Robot OMAPL board reconfiguration
Group 2 - Iris
1. Separate the power source of F28335 and OMAPL, so that the robot motors won't make weird noise when the amp is on while F28335 is being flashed.
2. Study the schematics of the robot amp board, test if we can power on and off the 5V voltage regulator separately with the existing configuration.
- Identify the power source of OMALP and F28335
- On the amp board, there are two 5V sources available. Only one of them is being used to supply 5V power to both F28335 and OMALP.
- There is a power jack coming out of the amp board is not used also.
- Need to separate the 5V supply going to OMALP (and its components) and F28335 (and its components)
- Need to add a power jack on the OMALP/F28335/camera board.
- Need to add a voltage regulator for the new 5V supply, to bring 5V down to 3.3V and use that for 3.3V components that are related to F28335.

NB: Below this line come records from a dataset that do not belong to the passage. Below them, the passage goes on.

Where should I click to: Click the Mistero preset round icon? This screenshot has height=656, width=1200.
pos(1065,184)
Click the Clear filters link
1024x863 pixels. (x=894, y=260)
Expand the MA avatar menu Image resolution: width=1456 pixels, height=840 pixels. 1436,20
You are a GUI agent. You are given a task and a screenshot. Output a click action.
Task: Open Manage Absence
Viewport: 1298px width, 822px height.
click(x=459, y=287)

EagleCAD work (robotomalp138_v4):
- In P.1 of the schematic, power supply and voltage regulator is shown there.
- Added another power supply, named +5V_F28335.

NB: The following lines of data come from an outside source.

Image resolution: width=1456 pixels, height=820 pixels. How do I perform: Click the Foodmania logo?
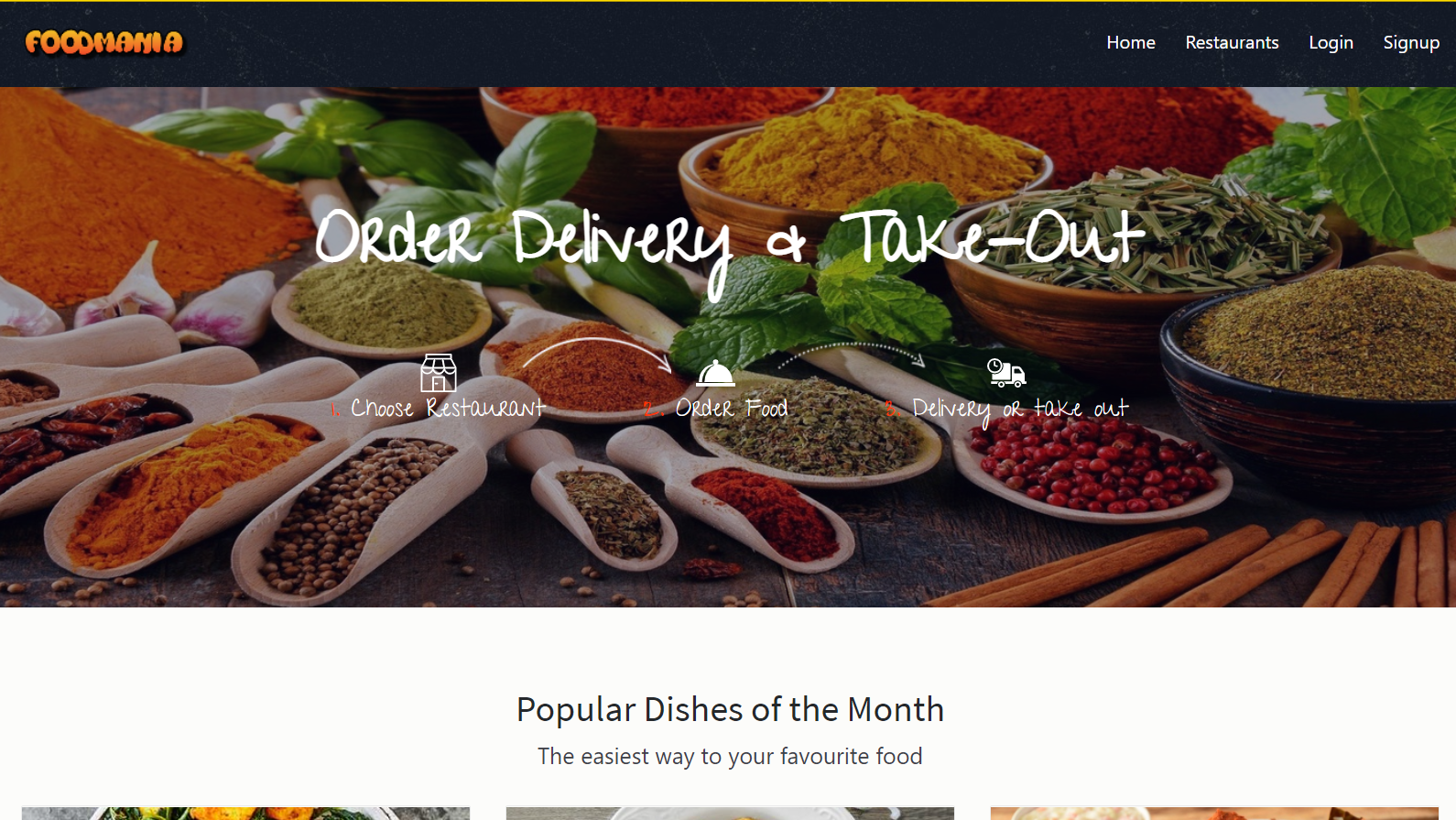point(104,42)
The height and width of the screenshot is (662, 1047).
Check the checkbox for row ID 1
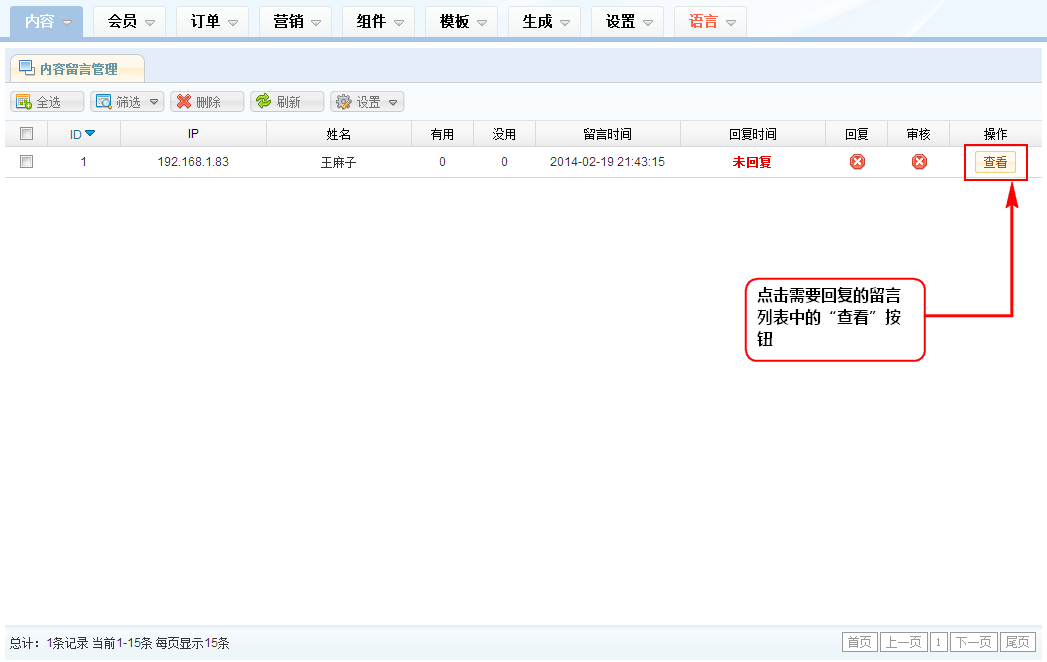27,162
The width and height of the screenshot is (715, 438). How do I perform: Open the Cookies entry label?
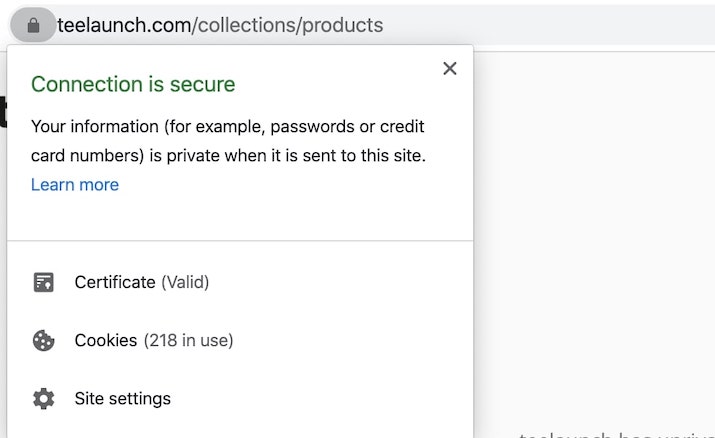pyautogui.click(x=106, y=340)

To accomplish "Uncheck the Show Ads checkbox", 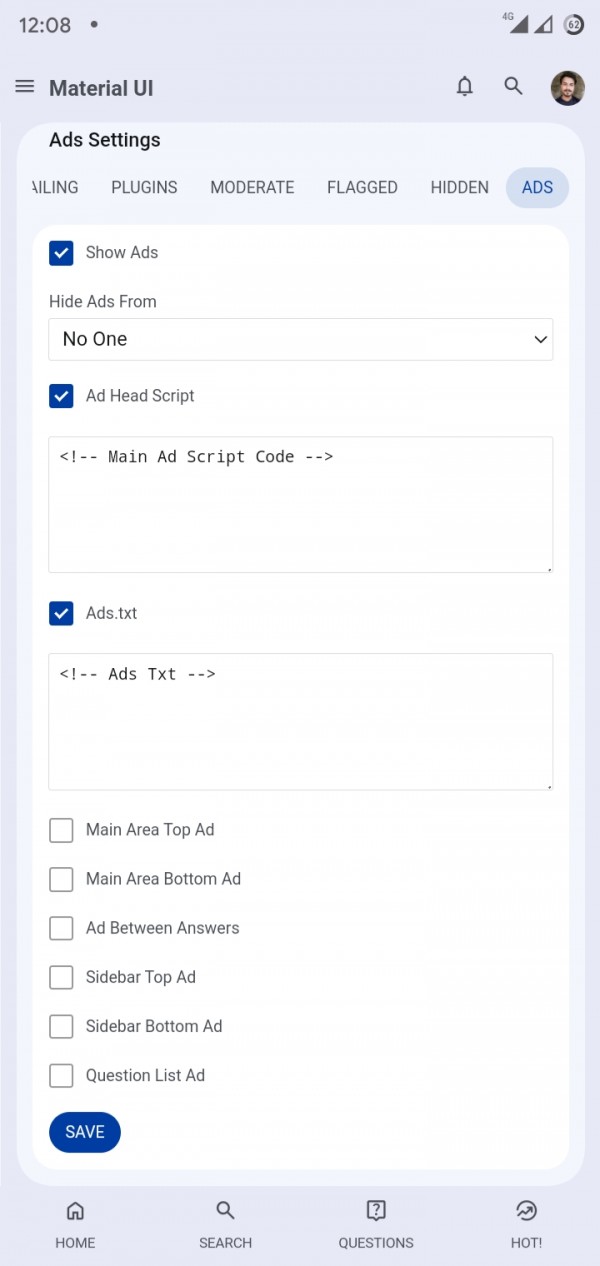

- Added another voltage regulator (5V->3.3V). The output is called +3.3V_F28335
- In P. 5 and 6 of the schematic, everything pertains to F28335 and its related components.
- Identified all the 5V and 3.3V supplies that were related to F28335. Deleted the wires, redid the connection, and named it to be +5V_F28335 or +3.3V_F28335 accordingly.

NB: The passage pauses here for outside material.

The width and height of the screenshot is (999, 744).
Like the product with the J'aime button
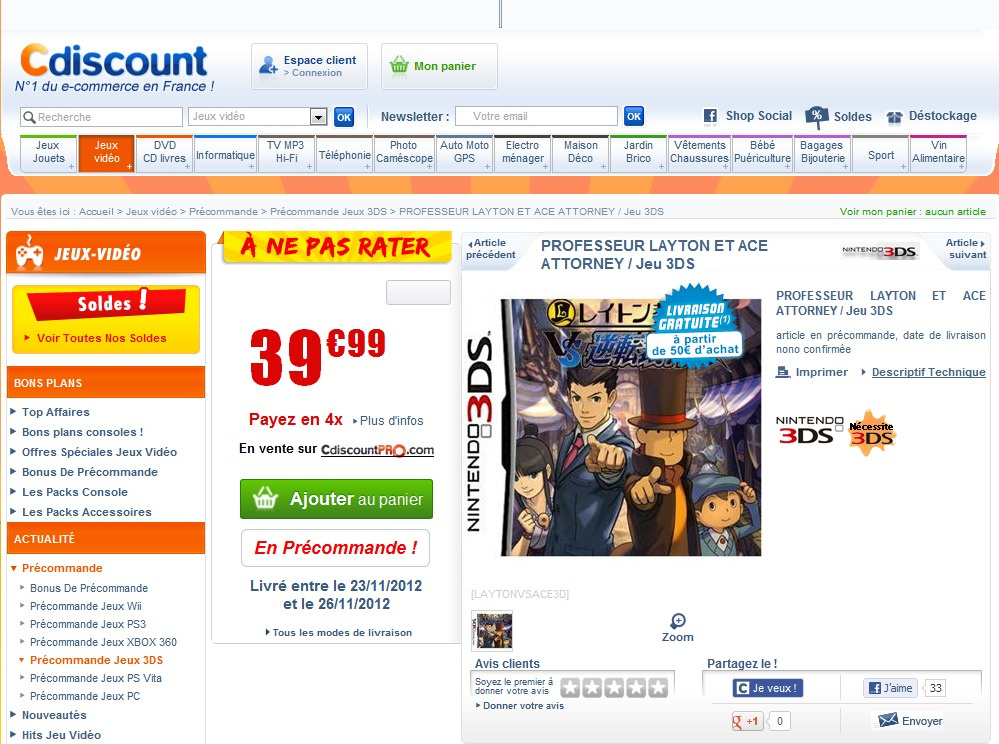[x=891, y=688]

- Added the components on the board. It was placed closer to the F28335 to avoid complication of two different 5V supply going all over the board.
- DO NOT move SV 16, because its used as the header for the shield board.
- Deleted the original GND and +5V plane.
- Re-drew the GND plane. It covered the entire board area. Used Route2
- Drew the +5V_F28335 plane using the polygon tool on Route 3. It covered all the components that uses +5V_F28335 supply
- Drew another +5V supply plane on Route 3. Only covered the other components using +5V.
- Edited the design rule based on the on the same specification as robot_omalpSOM138_v3. [Basically leave everything as default, and change the Layer tab only.]
- In Design Rule -> the layer tab, Setup, change it from (1*16) to (1*2*3*16), as the board was a 4-layer board.
- Ran auto-router. Disable optimizer for the first run.
- When the auto-router completed the routing, re-ran the auto-router again, set all the Optimizers to be active.
- Prepared the CAM files based on the instruction on the Lab4 EAGLE tips. NOTE: this is a 4 layer board, so use 4layerwithsilkscreen.cam instead.
- Submit for a PCB check at www.4pcb.com
3. PCB check
- Referred to the instruction on Lab4 again. However, since the board was a 4-layer board, couple more files were needed:
i. *.g02 Inner Copper; Positive; Layer 2
ii. *.g03 Inner Copper; Positive; Layer 3
- Changed LayerCount to 4.
- Inner Copper Wt to 1oz
Keep the rest as default.
Figure 1: New board after routing
- The 5V regulators on the amp board are currently powered by the same source. According to the data sheet, a transistor should be used to turn the 5V regulator on or off at pin 1 (remote on/off).
- The current board already has the transistor (BS138) for each of the regulators. They receive the same input, but they are not connected to the 5V regulator.
- As per instruction on the data sheet, a MOSFET should always be used to turn on/off the regulator
- To tests if we can turn on and off the regulator separately, the homework board was used. The on off of the TIP122 transistor on the board was controlled by the GPIO pins. The collector pin was connector to the Pin1 (remote on/off) of the regulator.
- The output of the voltage regulator was tested with a digital multimeter. TIP122 was able to be used as on/off control of each of the voltage regulator.